## Document passage

It would be wonderful to think that with an election inevitably on the way, political parties of all colours would get serious about how to simplify pensions and tax, rather than continue the incessant fiddling at the edges that has become commonplace.

Sadly, it’s unlikely that anything beyond Brexit will get in a look in, meaning it’s up to savers themselves to do what they can to not only ensure that they are saving enough for a comfortable retirement, but also that they don’t end up falling foul of the various charges that can dig into those pots.

As a result, familiarising yourself with the allowance and precisely how much you can save into your pension without worrying about a tax charge is a vital first step. 

There’s also the Lifetime Allowance to worry about. It currently stands at £1.055 million (rising to £1.073 million in April 2020), but has almost been halved since it stood at a whopping £1.8 million back in 2011/12.

Naturally, most of us won’t end up with a pension pot that size but it’s still important to track how your pot is developing and to bear that allowance in mind if you start getting close.

At that point, you might want to start considering other saving options beyond your pension, whether that’s a Lifetime ISA or some other form of investment (which will obviously involve some degree of risk).

Finally, it’s also a good idea to track how the rules around pensions change ‒ and what that means for your pot once you pack in work.

The last decade has seen a swathe of enormous changes to the way pensions are handled, and it wouldn’t exactly be surprising if the next few years saw something similar.

Like it or not, if you want to have a decent retirement you have to engage with pensions, and that means more than sticking a few quid in your pot every month.

## Direction 1
Count the lines of the records that contain the string "Task", treating case as significant, and reply with the number alone.

## Supplied records

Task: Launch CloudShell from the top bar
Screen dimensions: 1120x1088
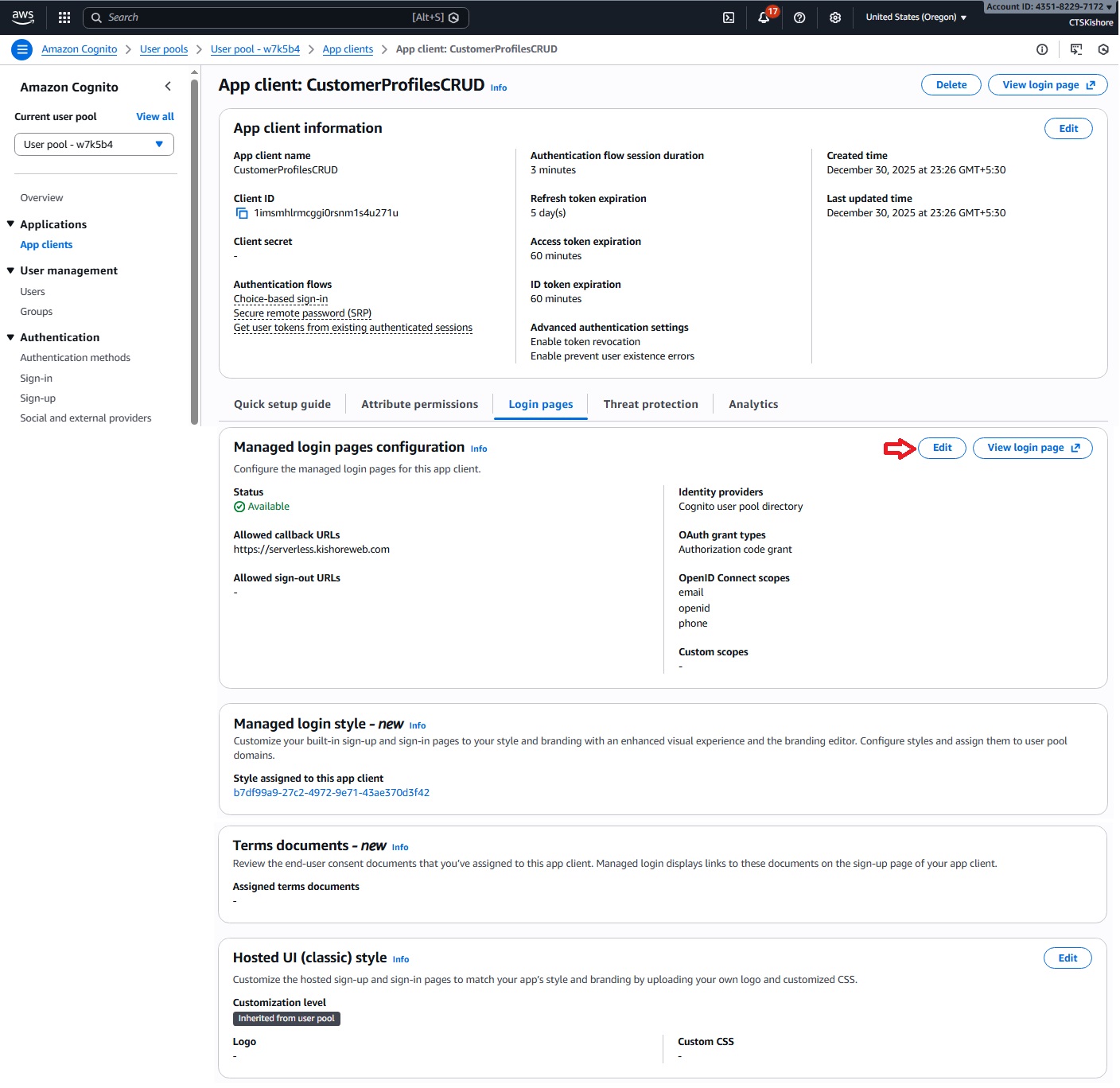Action: pyautogui.click(x=728, y=17)
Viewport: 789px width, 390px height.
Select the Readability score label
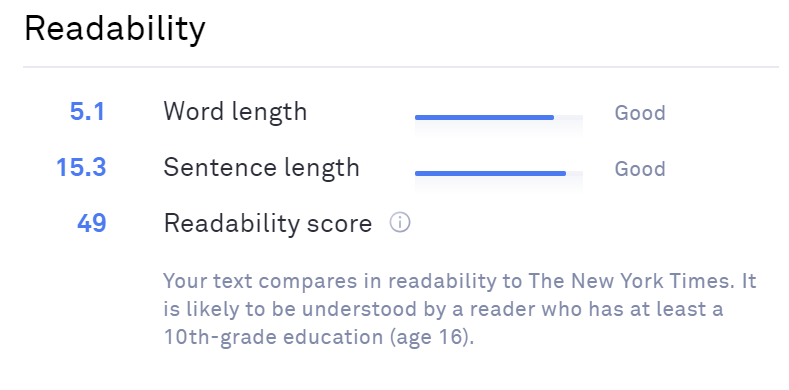(268, 223)
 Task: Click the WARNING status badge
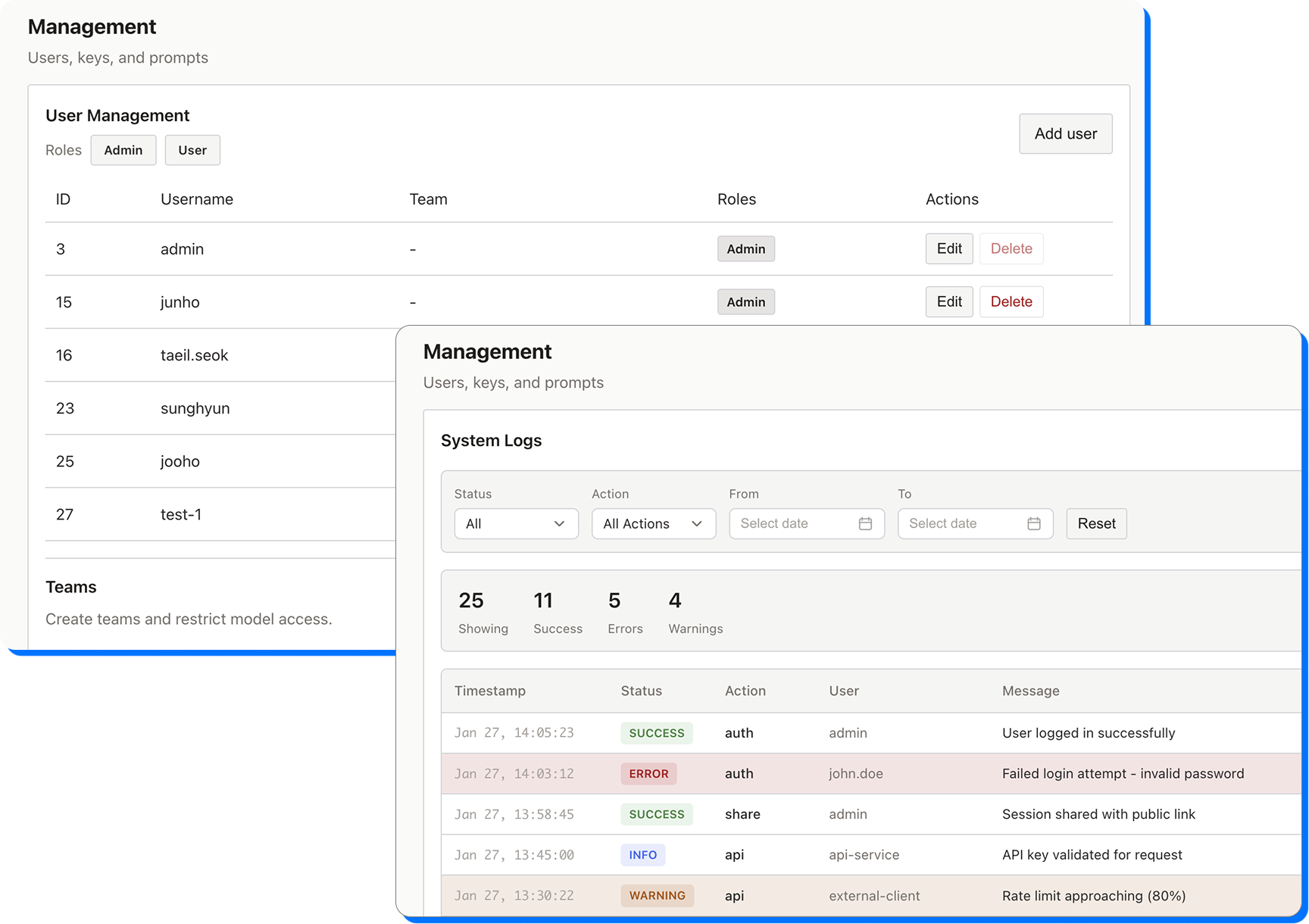(657, 895)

## Direction 2
Reproduce word for word the part of the passage on pensions starting at "It would be" and ending at "has become commonplace.".

## Reply 1
2

## Reply 2
It would be wonderful to think that with an election inevitably on the way, political parties of all colours would get serious about how to simplify pensions and tax, rather than continue the incessant fiddling at the edges that has become commonplace.